WHAT IS EXPECTED: Could you print the records from the line with "Given: Open the Python console icon" through the end of the records, leaving the pictures out?

(Entries taken from a collection)
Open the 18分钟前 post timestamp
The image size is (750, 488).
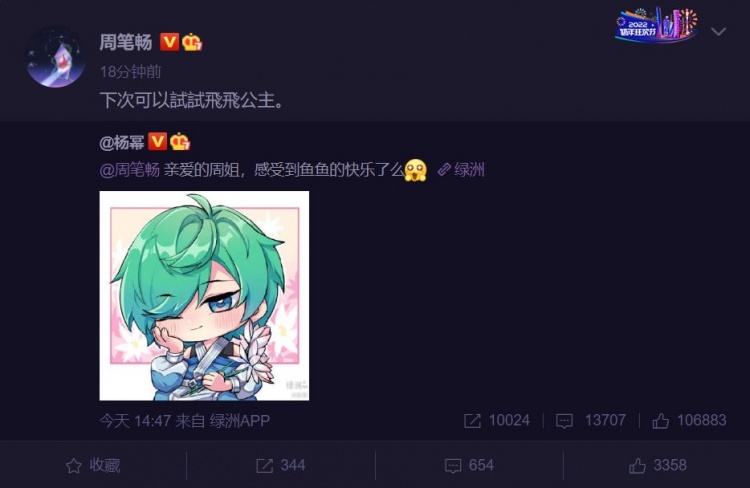click(x=130, y=72)
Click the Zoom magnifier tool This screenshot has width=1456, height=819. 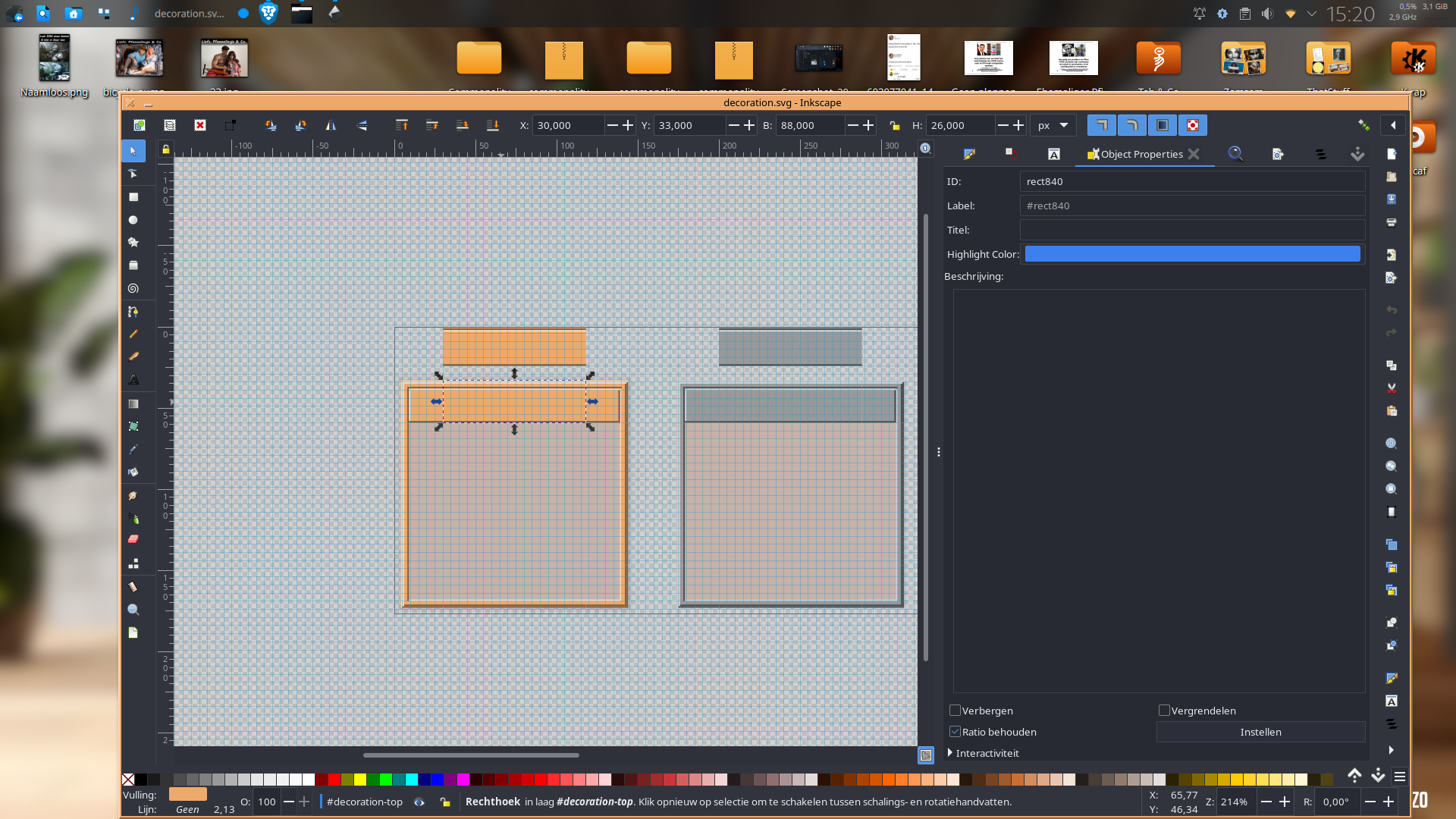click(x=133, y=610)
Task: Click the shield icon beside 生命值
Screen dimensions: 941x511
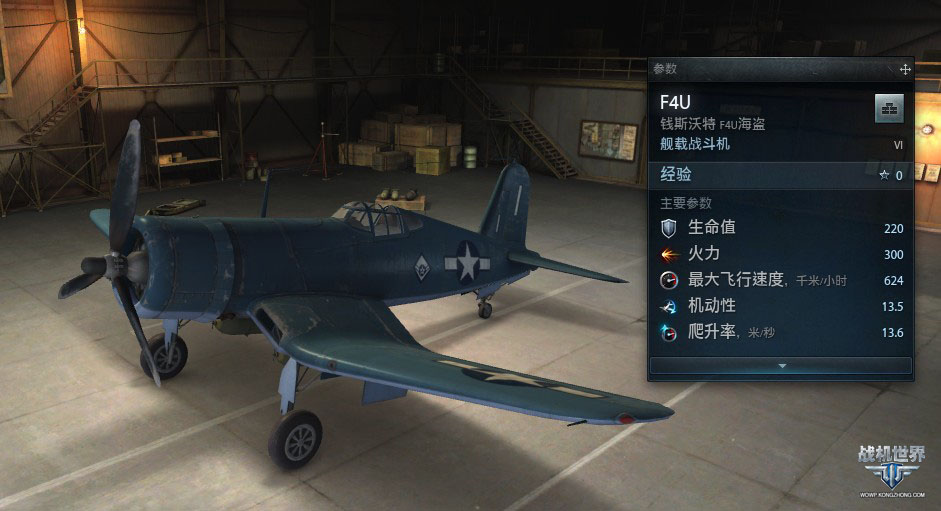Action: tap(669, 228)
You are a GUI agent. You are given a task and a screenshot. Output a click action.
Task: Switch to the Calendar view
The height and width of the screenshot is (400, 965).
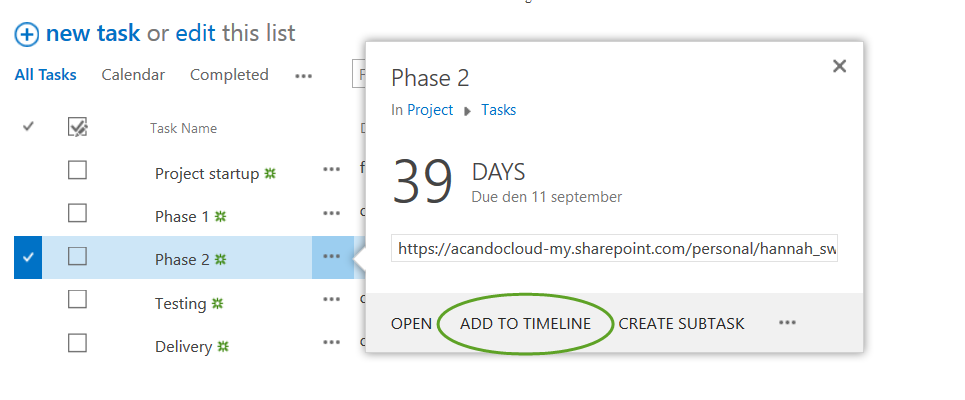click(x=133, y=75)
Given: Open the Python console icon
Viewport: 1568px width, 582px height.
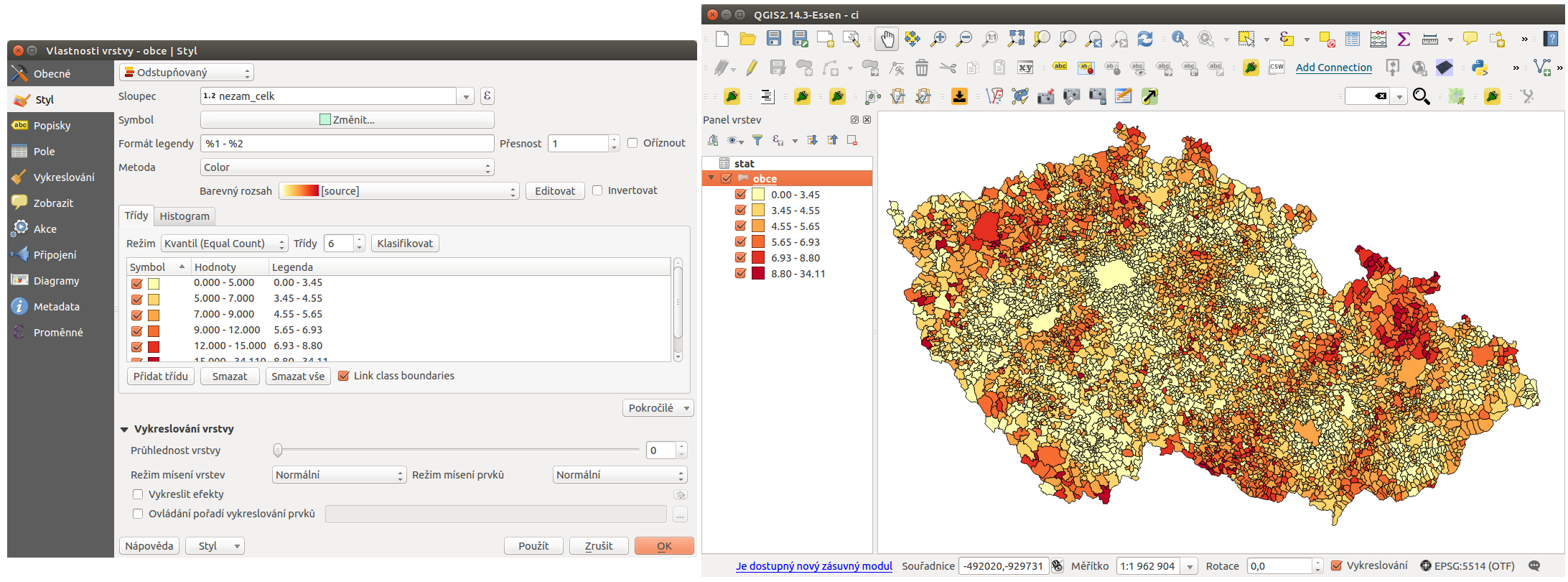Looking at the screenshot, I should pos(1479,68).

WRITTEN ANSWER:
Given: Open the Python console icon
Viewport: 1568px width, 582px height.
Looking at the screenshot, I should pos(1479,68).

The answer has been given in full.